CREATE TABLE categories
(
catid INT auto_number primary key,
catname VARCHAR(80)
);
INSERT INTO categories( catname )
SELECT DISTINCT categoryName
FROM products;

CREATE TABLE vendors
(
vendid INT auto_number primary key,
vendname VARCHAR(80)
);
INSERT INTO vendors( vendname )
SELECT DISTINCT vendorName
FROM products;


And do similarly for other tables.

Then, as the last step, you can do something like:

CREATE table newproducts
(
prodid INT auto_number primary key,
catid INT references categories(catid),
vendid INT references vendors(vendid),
xxx ,
yyy ,
...
);
INSERT INTO newproducts( catid, vendid, xxx, yyy, ... )
SELECT C.catid, V.vendid, P.xxx, P.yyy
FROM oldproducts AS P, categories AS C, vendors AS V
WHERE P.categoryName = C.catname
AND P.vendorName = V.vendname
...


???

mOrloff
03-25-2010, 08:43 PM
So, the INSERT INTO is self looping ??
Hey, if there's no need to expressly call for looping, that explains my roadblock :D
(For some reason, my brain sometimes envisions each and every little step, even if those are already taken care of for me :rolleyes:)

I'll pull up PHPMyAdmin and try it out (unless you had any other suggestions).

Thanks-a-bunch.
~ Mo

Old Pedant
03-25-2010, 10:00 PM
No, the SELECT is "self looping".

SELECT will select *ALL* the records you specify.

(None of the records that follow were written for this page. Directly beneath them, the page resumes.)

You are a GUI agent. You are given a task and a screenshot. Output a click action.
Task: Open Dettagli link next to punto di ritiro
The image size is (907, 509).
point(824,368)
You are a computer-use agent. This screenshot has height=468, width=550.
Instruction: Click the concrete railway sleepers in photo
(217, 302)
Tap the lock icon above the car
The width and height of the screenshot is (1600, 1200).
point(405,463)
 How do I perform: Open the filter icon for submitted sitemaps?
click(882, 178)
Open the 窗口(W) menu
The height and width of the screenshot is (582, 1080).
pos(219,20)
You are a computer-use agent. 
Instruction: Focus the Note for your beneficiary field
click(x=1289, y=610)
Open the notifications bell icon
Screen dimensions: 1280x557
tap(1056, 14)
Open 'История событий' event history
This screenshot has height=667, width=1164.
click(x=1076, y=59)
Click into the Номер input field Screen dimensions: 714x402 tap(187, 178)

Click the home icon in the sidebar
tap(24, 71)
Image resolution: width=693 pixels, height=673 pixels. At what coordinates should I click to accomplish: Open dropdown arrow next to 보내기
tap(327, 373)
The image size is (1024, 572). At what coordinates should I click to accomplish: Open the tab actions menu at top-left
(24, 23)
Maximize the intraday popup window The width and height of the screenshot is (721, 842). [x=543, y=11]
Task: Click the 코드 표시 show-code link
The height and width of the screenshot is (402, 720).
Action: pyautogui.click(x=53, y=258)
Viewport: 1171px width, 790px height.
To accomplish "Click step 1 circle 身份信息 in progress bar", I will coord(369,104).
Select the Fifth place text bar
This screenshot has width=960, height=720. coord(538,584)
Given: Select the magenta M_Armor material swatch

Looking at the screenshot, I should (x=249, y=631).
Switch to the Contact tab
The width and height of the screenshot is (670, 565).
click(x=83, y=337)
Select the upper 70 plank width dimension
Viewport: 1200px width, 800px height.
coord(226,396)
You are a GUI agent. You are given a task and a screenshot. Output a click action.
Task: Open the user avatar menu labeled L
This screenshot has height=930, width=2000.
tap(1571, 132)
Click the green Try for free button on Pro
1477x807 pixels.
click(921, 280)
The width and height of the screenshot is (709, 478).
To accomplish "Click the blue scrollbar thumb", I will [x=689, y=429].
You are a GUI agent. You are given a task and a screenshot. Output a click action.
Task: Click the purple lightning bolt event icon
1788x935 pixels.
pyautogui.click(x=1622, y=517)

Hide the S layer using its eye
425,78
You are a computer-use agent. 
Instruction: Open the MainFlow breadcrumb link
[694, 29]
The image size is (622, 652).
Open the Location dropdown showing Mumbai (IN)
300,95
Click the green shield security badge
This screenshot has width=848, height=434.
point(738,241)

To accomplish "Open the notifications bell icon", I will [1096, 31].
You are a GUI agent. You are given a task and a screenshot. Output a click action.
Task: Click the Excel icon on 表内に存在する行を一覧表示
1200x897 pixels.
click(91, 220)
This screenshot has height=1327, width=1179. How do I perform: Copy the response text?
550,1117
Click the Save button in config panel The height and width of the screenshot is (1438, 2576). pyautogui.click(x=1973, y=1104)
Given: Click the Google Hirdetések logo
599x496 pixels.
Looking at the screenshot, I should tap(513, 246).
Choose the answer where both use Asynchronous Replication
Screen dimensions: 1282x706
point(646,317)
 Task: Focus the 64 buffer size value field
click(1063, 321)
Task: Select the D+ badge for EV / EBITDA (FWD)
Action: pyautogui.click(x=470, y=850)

And then, yes, it "feeds" them into the INSERT INTO. But it's the SELECT that does the "looping". (Funny, I never think of it as "looping". I just think of it as creating a set of records--and then inserting the entire set into the other table--but of course you are correct, that internal to the query engine it has to be doing a loop.)

Old Pedant
03-25-2010, 10:02 PM
p.s.: Of course, you should do this all in a backup copy, until you have it working.

I'd just create a temporary "working" table with a couple of thousand records and then use it as your test bed.

Again, you can do that from your main table, thus:

CREATE testtable LIKE products;

INSERT INTO testtable
SELECT * FROM productes LIMIT 2000;

mOrloff
03-26-2010, 03:52 PM
Thanks once again.